Student Projects

If you are interested in doing a Master thesis or semester project in data science, you can apply for one of the projects bellow. Your primary supervisor will be Francisco Pinto, from the Center for Digital Education, and your professor will be either Patrick Jermann or Pierre Dillenbourg.

List of Projects


Predict and Recommend Research Collaborations using Graph Analysis

Level: Master

Subject areas: Machine learning, graph theory

Description: One of the obstacles to scientific collaboration in a research institution like EPFL is the lack of awareness among researchers of what other people are doing in different labs. With better awareness of each others’ work, people working on related problems could more often collaborate and co-author papers. The goal of this project is to analyse the EPFL publications graph and estimate potential collaborations, by strategically connecting nodes in the graph. Using link prediction techniques, the algorithm should be capable of recommending new collaborations (or connections) to individual researchers.

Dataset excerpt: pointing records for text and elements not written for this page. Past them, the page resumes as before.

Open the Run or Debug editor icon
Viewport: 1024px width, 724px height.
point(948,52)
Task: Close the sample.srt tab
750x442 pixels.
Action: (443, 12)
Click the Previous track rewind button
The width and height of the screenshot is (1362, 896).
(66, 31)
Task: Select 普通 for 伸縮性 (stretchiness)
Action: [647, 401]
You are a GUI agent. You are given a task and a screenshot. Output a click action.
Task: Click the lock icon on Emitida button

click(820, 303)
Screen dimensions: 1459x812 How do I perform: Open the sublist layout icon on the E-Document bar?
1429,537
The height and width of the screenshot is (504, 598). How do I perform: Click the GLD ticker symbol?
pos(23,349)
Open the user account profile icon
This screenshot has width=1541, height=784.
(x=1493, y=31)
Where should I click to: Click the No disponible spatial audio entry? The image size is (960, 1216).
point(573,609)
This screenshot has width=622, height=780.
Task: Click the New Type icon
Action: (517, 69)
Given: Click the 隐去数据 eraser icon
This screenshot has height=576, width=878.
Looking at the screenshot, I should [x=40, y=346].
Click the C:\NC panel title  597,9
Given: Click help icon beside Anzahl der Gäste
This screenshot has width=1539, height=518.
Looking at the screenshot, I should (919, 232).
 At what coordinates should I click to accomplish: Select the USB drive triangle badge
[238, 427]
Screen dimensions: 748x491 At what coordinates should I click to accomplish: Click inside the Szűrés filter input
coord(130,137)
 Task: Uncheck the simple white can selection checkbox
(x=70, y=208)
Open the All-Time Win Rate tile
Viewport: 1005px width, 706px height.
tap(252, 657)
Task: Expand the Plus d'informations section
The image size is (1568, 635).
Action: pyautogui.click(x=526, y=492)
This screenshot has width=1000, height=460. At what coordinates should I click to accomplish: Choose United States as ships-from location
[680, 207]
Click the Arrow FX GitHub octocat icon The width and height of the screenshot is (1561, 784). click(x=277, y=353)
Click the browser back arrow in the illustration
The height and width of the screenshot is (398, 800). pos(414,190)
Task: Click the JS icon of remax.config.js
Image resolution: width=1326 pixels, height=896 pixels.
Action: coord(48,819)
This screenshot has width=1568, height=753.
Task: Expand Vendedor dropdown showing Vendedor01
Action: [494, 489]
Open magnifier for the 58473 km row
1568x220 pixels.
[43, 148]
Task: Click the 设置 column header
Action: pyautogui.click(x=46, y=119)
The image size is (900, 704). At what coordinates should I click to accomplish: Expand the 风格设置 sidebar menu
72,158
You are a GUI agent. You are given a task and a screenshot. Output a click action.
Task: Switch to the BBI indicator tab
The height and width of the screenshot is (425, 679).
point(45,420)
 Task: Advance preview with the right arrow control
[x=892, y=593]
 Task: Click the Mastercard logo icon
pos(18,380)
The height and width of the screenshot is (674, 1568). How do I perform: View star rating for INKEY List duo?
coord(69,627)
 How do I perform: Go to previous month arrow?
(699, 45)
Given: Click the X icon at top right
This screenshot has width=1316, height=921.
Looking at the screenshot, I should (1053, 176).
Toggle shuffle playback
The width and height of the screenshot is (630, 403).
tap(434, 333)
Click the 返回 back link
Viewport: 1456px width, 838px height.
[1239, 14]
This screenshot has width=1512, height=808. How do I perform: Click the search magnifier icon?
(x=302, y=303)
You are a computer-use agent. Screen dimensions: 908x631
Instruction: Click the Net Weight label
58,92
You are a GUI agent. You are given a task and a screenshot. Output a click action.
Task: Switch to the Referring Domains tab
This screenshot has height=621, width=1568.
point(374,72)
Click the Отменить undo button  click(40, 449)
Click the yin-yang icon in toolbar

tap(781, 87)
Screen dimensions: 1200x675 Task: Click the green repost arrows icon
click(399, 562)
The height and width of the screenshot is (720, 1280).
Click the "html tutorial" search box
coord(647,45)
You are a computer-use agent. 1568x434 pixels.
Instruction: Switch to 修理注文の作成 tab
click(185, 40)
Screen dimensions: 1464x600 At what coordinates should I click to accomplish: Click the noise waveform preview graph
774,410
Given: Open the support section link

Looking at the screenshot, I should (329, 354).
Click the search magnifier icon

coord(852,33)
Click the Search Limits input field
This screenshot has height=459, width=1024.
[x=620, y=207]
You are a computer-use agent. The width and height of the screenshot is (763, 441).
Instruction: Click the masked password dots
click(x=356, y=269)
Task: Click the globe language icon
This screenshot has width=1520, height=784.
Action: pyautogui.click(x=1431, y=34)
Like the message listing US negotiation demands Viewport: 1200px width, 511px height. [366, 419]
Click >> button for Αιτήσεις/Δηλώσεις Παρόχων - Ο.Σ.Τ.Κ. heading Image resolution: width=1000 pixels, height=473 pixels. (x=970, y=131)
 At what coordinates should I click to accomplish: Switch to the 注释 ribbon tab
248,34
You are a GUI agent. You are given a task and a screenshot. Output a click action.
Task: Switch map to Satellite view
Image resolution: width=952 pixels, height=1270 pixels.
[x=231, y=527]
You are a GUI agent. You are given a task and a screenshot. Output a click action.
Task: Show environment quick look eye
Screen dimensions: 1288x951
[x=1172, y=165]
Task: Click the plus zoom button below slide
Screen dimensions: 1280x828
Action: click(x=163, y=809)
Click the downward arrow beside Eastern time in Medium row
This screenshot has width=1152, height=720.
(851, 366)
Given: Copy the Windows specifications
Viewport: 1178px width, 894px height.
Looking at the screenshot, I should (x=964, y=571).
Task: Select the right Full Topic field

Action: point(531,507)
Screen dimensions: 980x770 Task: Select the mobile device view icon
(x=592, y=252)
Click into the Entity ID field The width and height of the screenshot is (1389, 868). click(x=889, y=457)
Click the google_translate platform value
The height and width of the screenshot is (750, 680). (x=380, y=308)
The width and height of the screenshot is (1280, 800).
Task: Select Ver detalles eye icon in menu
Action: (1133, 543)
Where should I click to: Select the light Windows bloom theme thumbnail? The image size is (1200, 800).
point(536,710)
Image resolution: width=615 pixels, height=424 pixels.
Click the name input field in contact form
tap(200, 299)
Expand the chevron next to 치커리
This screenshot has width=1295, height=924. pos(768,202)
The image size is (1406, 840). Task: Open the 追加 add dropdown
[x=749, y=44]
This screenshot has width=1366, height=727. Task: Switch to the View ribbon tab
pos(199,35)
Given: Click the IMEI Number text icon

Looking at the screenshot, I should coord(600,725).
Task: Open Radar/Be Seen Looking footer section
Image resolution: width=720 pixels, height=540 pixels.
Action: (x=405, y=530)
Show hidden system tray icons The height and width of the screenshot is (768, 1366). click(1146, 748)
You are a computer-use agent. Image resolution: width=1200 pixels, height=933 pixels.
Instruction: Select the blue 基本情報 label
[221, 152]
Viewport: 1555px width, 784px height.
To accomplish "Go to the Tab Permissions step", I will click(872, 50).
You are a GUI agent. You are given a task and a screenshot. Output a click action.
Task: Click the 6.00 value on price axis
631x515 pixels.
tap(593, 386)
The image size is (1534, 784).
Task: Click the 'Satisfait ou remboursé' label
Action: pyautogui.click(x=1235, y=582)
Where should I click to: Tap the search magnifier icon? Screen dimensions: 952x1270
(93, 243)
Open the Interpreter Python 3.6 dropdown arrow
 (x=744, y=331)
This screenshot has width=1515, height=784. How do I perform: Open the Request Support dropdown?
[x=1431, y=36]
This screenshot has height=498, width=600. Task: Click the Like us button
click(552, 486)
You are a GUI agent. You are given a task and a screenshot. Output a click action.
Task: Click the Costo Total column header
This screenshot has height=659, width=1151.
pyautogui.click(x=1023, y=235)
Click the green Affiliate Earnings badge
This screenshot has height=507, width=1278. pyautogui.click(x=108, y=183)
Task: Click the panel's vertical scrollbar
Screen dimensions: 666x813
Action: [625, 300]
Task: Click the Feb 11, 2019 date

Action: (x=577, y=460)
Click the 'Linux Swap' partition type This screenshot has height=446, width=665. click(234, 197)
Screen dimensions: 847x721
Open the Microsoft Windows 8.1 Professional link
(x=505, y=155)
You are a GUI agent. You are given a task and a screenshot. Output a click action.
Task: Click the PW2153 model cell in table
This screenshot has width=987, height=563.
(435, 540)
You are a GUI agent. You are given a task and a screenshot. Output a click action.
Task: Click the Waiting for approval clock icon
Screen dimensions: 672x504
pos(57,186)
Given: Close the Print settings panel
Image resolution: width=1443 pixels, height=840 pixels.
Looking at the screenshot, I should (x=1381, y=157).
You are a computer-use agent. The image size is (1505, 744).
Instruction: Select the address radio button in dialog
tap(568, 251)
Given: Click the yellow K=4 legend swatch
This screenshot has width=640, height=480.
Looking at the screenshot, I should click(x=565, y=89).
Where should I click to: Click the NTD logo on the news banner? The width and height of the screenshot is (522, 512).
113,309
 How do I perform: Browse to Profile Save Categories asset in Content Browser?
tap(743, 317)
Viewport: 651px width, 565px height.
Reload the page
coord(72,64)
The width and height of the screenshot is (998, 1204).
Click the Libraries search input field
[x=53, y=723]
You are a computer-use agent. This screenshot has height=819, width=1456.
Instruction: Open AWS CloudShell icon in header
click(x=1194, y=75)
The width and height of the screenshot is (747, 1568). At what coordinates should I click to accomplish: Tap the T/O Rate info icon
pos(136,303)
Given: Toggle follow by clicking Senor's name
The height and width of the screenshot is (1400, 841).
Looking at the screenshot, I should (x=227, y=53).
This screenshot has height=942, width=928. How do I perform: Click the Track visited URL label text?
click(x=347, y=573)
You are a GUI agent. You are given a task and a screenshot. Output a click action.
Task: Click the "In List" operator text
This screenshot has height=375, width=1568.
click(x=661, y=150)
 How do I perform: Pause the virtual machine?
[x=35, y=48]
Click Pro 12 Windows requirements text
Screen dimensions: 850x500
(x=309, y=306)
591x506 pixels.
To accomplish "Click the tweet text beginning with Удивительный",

Pre-requisites: Proficiency in Python, knowledge of basic concepts in machine learning, knowledge or interest in graph theory.

Useful tools: Python notebooks, pandas, sklearn, and networkx modules.

Contact: francisco.pinto@epfl.ch (Please include your grade transcripts in the application)


Create a Concepts Similarity Graph using Wikipedia and Graph Analysis

Level: Master

Subject areas: Machine learning, graph theory

Description: One of the objectives of the Campus Analytics project is to construct a database of scientific concepts that are taught at EPFL, using Wikipedia as a source of data. The Wikipedia foundation provides a massive data dump that contains all content and hyperlinks of every article on their website, which allows us to create a connectivity graph between scientific subjects. The problem with this graph (and Wikipedia in general) is that it has too many “weasel connections” between articles, making it far more connected than it should be in reality. For example, the distance between Robin Hood and the Fubini theorem is only 3 degrees. The goal of this project is to construct a more realistic similarity graph based on global graph properties, by experimenting with different graph processing and machine learning algorithms.

Pre-requisites: Proficiency in Python, knowledge of basic concepts in machine learning, knowledge or interest in graph theory.

Useful tools: Python notebooks, pandas, sklearn, and networkx modules.

Contact: francisco.pinto@epfl.ch (Please include your grade transcripts in the application)


Predict Trends in Startup Investment using Twitter and Machine Learning

Level: Master

Subject areas: Machine learning, data mining, natural language processing, and graph theory

Description: Creating a startup company is the dream of many students at EPFL, particularly those who complete a Ph.D. having developed an innovative technology. As a research institution that cares about tech-transfer, EPFL has an interest in investing in new domains of research that will potentially have a commercial impact in the near future. For example, areas such as crypto-currencies, self-driving cars, and single-cell DNA sequencing are currently hot investment areas, but may not be so in the timespan of 5 to 10 years. The goal of this project is to predict investment trends by scrapping and analysing tweets from prominent VC investors, like Marc Andreessen, Peter Thiel, and Paul Graham. This is a good project for students who wish to learn the multiple facets of the data science stack, including data mining, natural language processing, and graph analysis.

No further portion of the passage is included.